Hi everyone,
I found that when getting Tensors from a multiprocessing queue, the program will be stuck randomly. I wrote a snippet to reproduce this problem:
import torch
import time
from torch.multiprocessing import set_start_method,Queue
try:
set_start_method('spawn')
except RuntimeError:
pass
def f(nproc,q,generate_device_list):
while True:
training_data_map = {
"multiview_lumitexel_list":[torch.randn(50,24576,1,device=generate_device_list[i%len(generate_device_list)]) for i in range(8)],
"rendered_slice_diff_gt_list":[torch.randn(50,24576,1,device=generate_device_list[i%len(generate_device_list)]) for i in range(8)],
"rendered_slice_spec_gt_list":[torch.randn(50,384,1,device=generate_device_list[i%len(generate_device_list)]) for i in range(8)],
"normal_label":torch.randn(50,3,device=generate_device_list[0]),
"input_positions":torch.randn(50,3,device=generate_device_list[0]),
"geometry_normal":torch.randn(50,3,device=generate_device_list[0])
}
# print("[PROCESS] before putting...")
q.put(training_data_map)
# print("[PROCESS] put one item")
# time.sleep(0.5)
if __name__ == '__main__':
torch.random.manual_seed(2333)
q = Queue(100)
generate_device_list = [torch.device("cuda:0"),torch.device("cuda:1"),torch.device("cuda:2"),torch.device("cuda:3")]
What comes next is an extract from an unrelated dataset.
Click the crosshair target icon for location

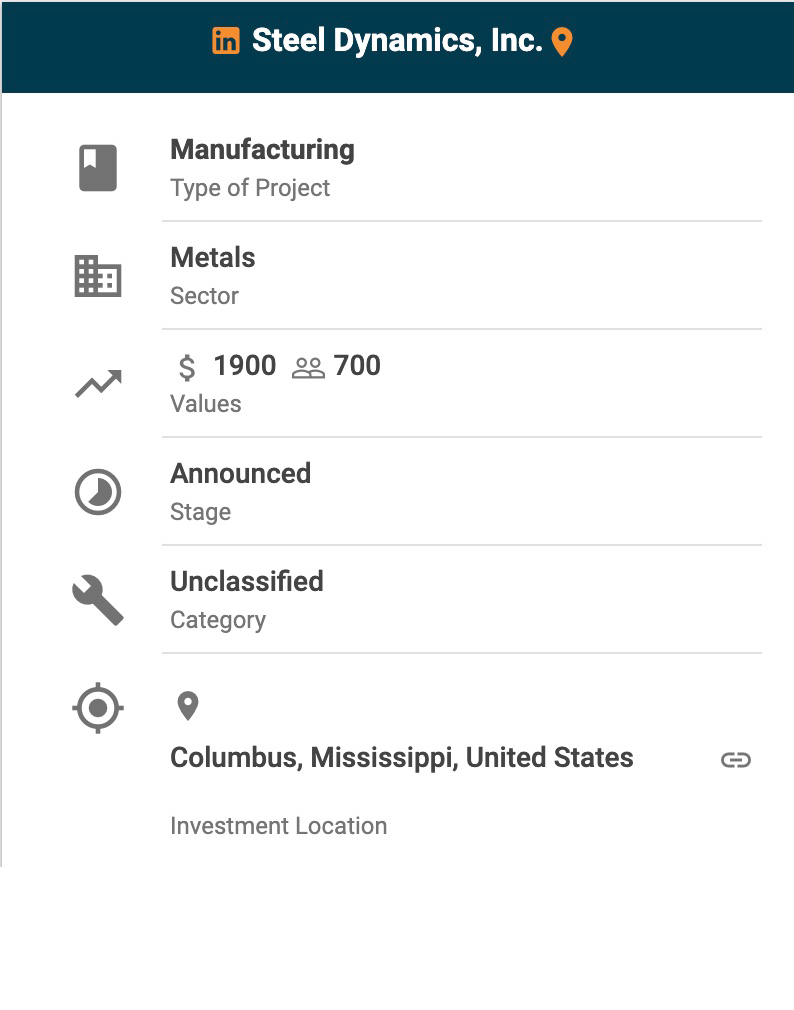98,709
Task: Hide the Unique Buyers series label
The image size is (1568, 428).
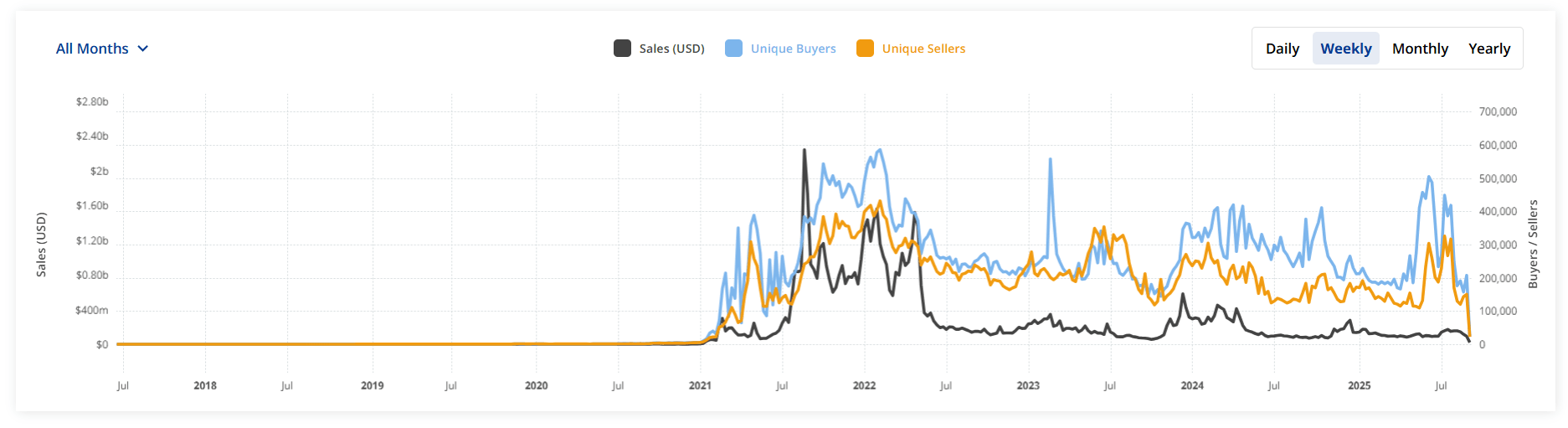Action: tap(793, 49)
training_device = torch.device("cuda:0")
ctx = torch.multiprocessing.spawn(f, args=(q,generate_device_list), nprocs=1, join=False, daemon=True)
time.sleep(30.0)
print(q.qsize())
counter = 0
while True:
print("[MAIN] before getting...")
batch_data = q.get()
input_positions = batch_data["input_positions"].to(training_device,copy=True)
multiview_lumitexel_list = [a.to(training_device,copy=True) for a in batch_data["multiview_lumitexel_list"]]
rendered_slice_diff_gt_list = [a.to(training_device,copy=True) for a in batch_data["rendered_slice_diff_gt_list"]]
rendered_slice_spec_gt_list = [a.to(training_device,copy=True) for a in batch_data["rendered_slice_spec_gt_list"]]
normal_label = batch_data["normal_label"].to(training_device,copy=True)
geometry_normal = batch_data["geometry_normal"].to(training_device,copy=True)
del batch_data
print("[MAIN] got one item:{}".format(counter))
counter+=1
ctx.join()
However, this problem is not dedicated. I got stuck when counter equals 607 or 18901.
My environment:
Linux version 4.15.0-74-generic
Ubuntu 16.04
python3.6.7 or python 3.7.0
pytorch 1.4.0
Can anyone help me? Many thanks before!